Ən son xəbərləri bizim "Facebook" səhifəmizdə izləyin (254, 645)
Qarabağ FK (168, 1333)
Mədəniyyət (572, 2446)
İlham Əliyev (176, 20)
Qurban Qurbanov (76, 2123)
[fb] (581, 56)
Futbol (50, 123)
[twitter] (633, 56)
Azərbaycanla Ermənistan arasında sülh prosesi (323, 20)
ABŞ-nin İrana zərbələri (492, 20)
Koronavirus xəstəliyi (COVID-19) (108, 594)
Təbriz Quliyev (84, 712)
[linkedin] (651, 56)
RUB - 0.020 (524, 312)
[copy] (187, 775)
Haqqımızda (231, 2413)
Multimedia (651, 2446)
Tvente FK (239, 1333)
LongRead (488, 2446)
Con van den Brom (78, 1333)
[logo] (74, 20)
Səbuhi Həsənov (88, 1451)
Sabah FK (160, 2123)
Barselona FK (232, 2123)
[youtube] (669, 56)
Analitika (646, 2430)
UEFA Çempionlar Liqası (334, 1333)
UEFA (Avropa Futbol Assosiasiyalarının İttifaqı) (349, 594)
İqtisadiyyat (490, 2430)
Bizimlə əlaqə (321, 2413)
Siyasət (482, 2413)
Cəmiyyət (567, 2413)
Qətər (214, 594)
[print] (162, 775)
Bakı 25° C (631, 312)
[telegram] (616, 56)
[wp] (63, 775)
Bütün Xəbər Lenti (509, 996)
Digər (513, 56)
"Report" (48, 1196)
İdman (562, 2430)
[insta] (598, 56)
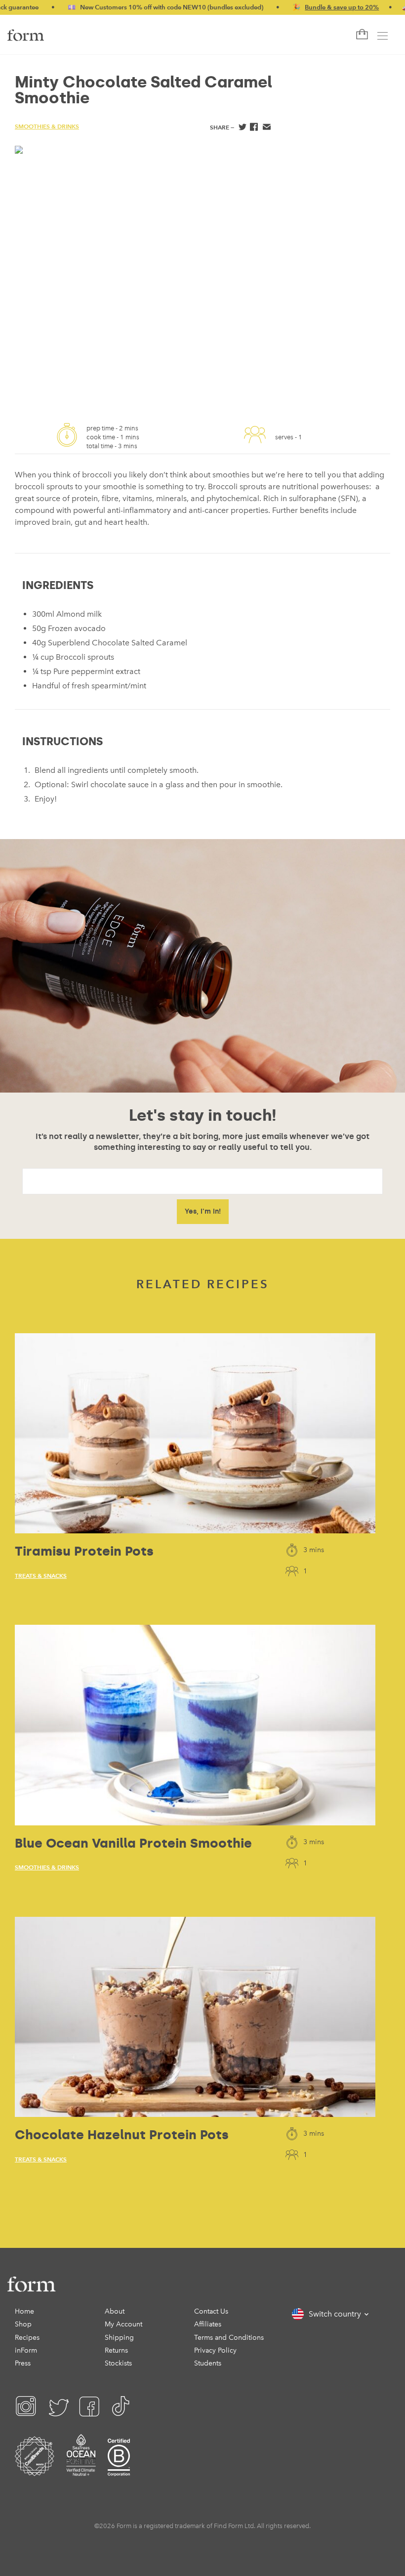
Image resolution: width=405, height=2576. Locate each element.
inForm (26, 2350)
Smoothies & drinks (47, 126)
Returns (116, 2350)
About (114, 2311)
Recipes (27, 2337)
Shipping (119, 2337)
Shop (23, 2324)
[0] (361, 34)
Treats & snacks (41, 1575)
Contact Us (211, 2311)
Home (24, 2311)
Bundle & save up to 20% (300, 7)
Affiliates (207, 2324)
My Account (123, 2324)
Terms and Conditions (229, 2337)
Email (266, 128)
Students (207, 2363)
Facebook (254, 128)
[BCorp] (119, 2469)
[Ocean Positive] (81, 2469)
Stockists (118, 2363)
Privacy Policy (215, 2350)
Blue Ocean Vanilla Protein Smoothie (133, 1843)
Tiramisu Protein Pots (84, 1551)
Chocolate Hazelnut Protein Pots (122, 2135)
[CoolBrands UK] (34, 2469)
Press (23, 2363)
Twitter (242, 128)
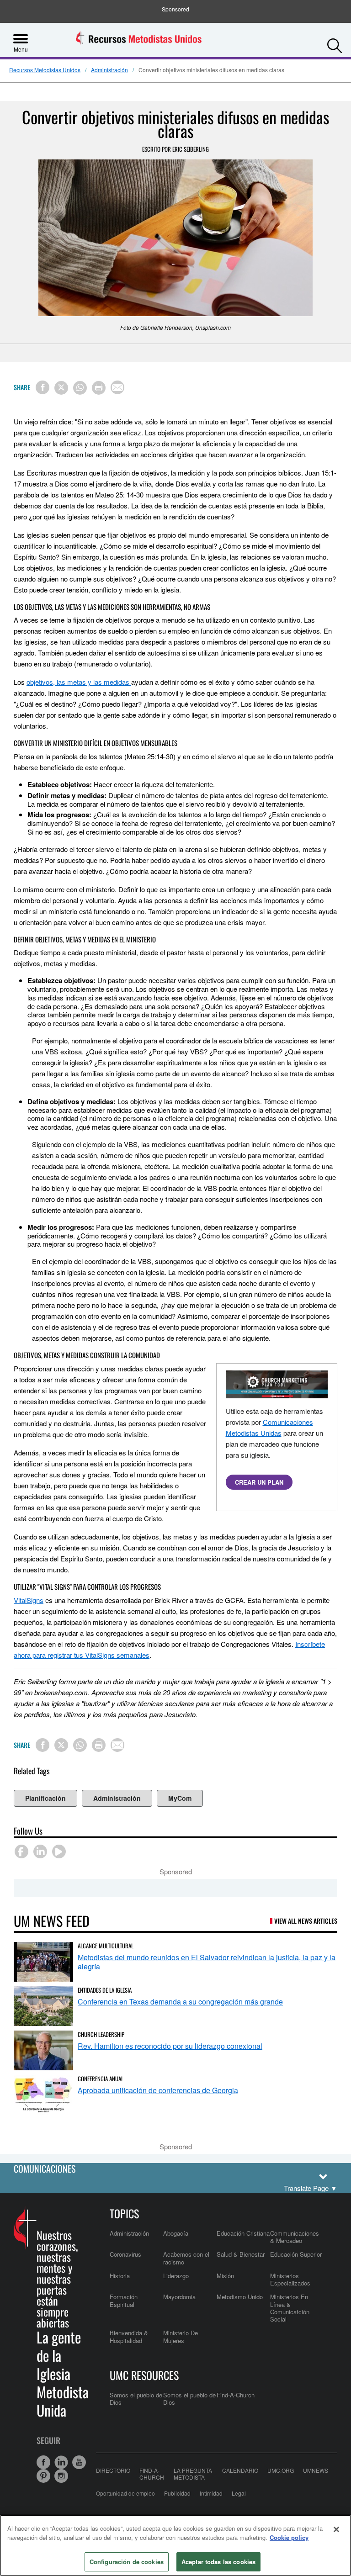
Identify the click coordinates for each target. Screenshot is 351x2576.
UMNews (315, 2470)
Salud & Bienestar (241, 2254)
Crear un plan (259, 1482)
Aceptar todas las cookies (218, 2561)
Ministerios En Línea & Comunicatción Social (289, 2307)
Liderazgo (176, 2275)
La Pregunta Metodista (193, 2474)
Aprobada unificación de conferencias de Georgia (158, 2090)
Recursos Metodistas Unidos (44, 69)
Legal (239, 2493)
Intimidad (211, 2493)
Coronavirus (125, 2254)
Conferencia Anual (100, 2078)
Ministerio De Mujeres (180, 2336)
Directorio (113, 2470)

Task requirements: Collect, from the material above, every line containing the word "UEFA".

Expected answer:
UEFA Çempionlar Liqası (334, 1333)
UEFA (Avropa Futbol Assosiasiyalarının İttifaqı) (349, 594)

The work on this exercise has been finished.